Archives for posts with tag: JH Williams III

thenew52ends

After weeks of ambiguity regarding the fates of their titles after moving their offices from New York to California, DC Comics cleared things up somewhat with a statement this week. The simple answer: The New 52 is dead! Long live the New 52! The truth: DC Comics is removing the label New 52 and making continuity less of a concern if favor of greater diversity in story-telling. DC is not simply shedding the label, but also an ideological commitment to an experiment. The experiment? A new (err..rebooted) and thoroughly connected (err…though filled with holes) universe (err…multiverse)!

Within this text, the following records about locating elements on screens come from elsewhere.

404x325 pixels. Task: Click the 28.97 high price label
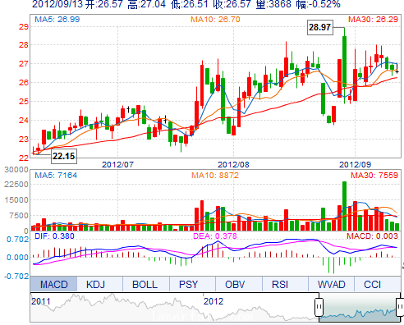tap(320, 27)
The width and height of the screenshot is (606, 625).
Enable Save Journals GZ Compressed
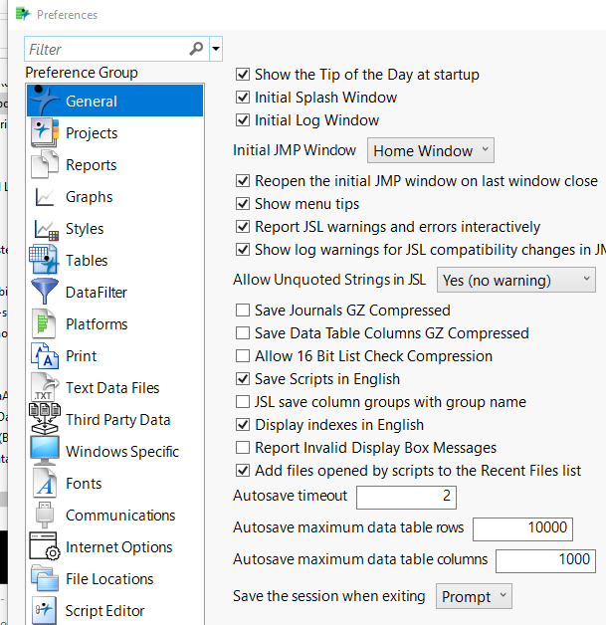click(243, 311)
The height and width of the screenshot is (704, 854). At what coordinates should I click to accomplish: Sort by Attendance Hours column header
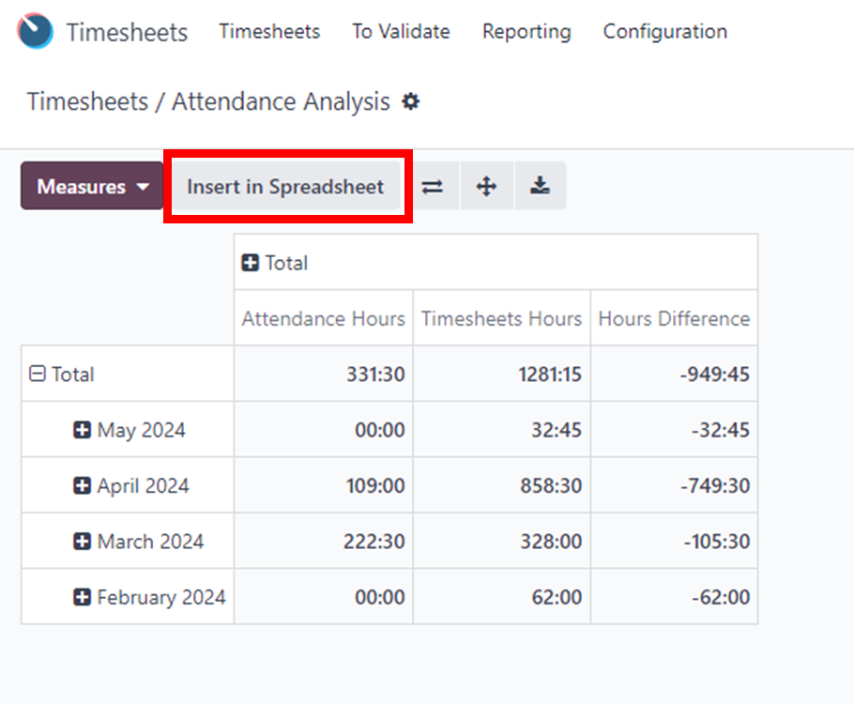click(x=324, y=318)
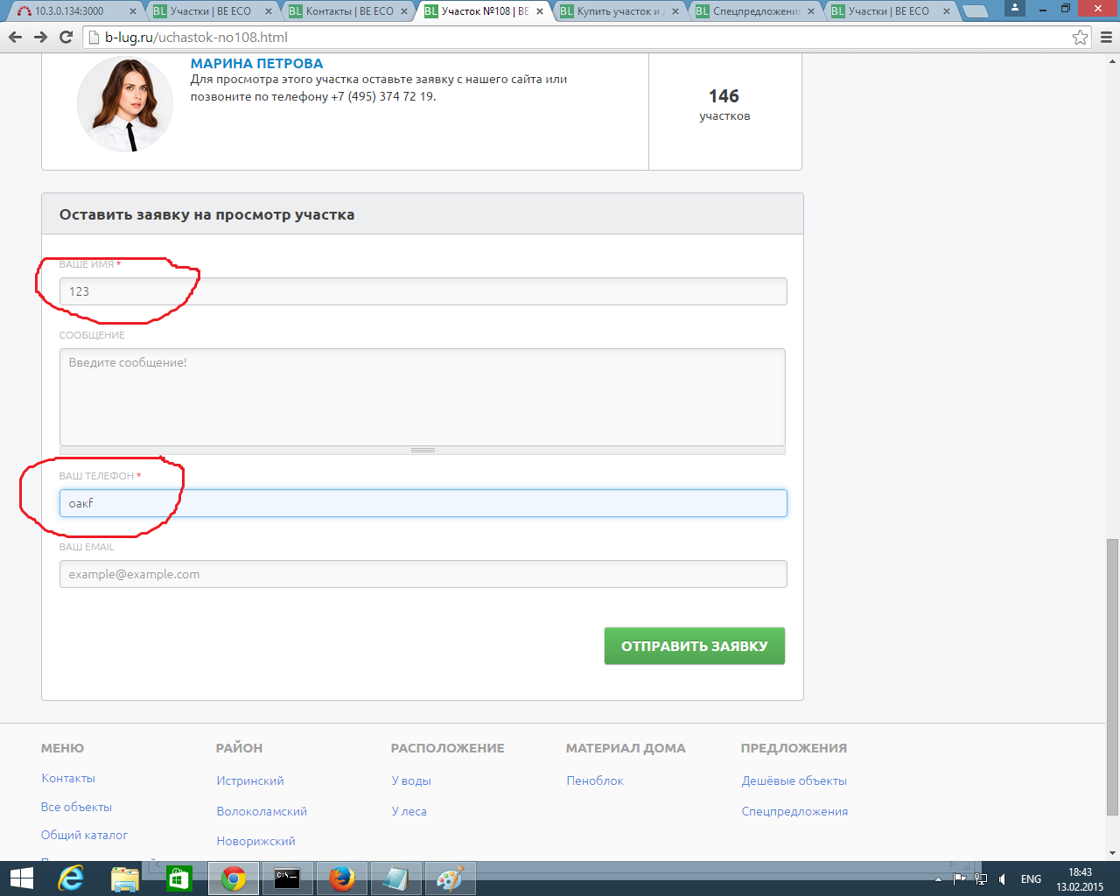Open the ENG input language selector

pyautogui.click(x=1031, y=879)
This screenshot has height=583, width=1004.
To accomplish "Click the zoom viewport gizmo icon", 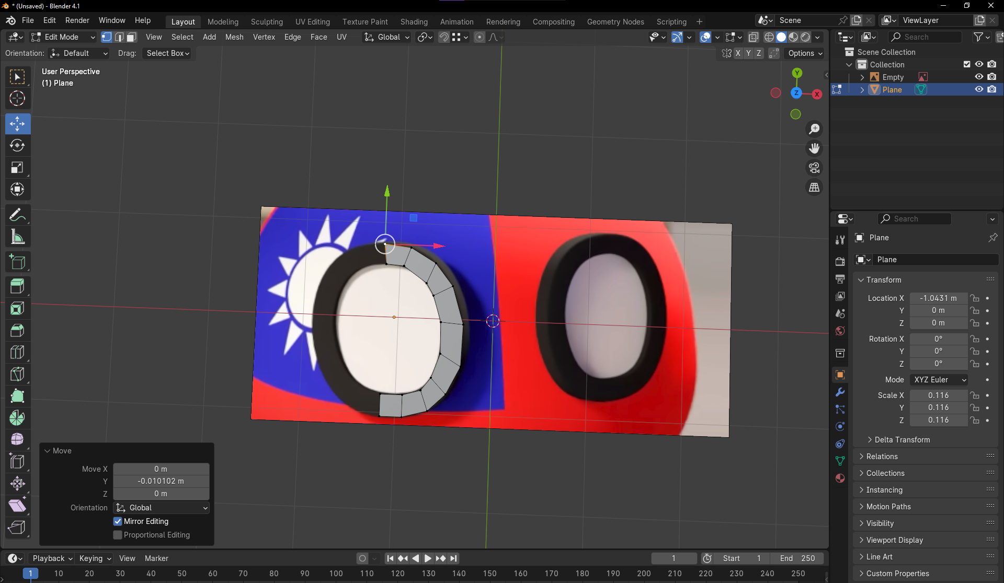I will 814,129.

Originally planned as 52 titles a month published in sync, following a universal timeline, the New 52 was a lofty ambition. For the experiment to work, creators had to work within a tight framework not only in narrative, but in artistic style- prompting the oft-used terms “DC house-style” or “Jim Lee house style.” These rules allowed a pretty cohesive fictional universe to thrive, but also alienated many creators and readers who wanted stories outside the framework of the larger experiment. By abandoning the New 52 and their ideological commitment to the New 52 experiment, DC Comics will be opening itself up to new, smaller experiments. The publisher’s lineup will be more chaotic this June not only because many titles will leave and many new titles will arrive, but those new titles and even the continuing titles will draw from a larger creative arsenal- new creators, new styles, new impressions on the characters, and new impressions on what super-hero comic books can do. To be fair, DC Comics continued to publish an assortment of books outside of the New 52 such as Lil Gotham and all those video game-related titles. Now new books like Bat-Mite and Bizarro promise to approach comics without the baggage of the New 52 experiment. The official word from DC suggests the end of the New 52 is motivated purely by creative ambitions, but it’s obvious to most readers that DC has found an awkward but workable solution to several concerns: 1) the move to California 2) the stress of managing the big continuity 3) the desire to attract more casual comics readers (the ones reading Image titles) 4) the New 52 is destroying itself.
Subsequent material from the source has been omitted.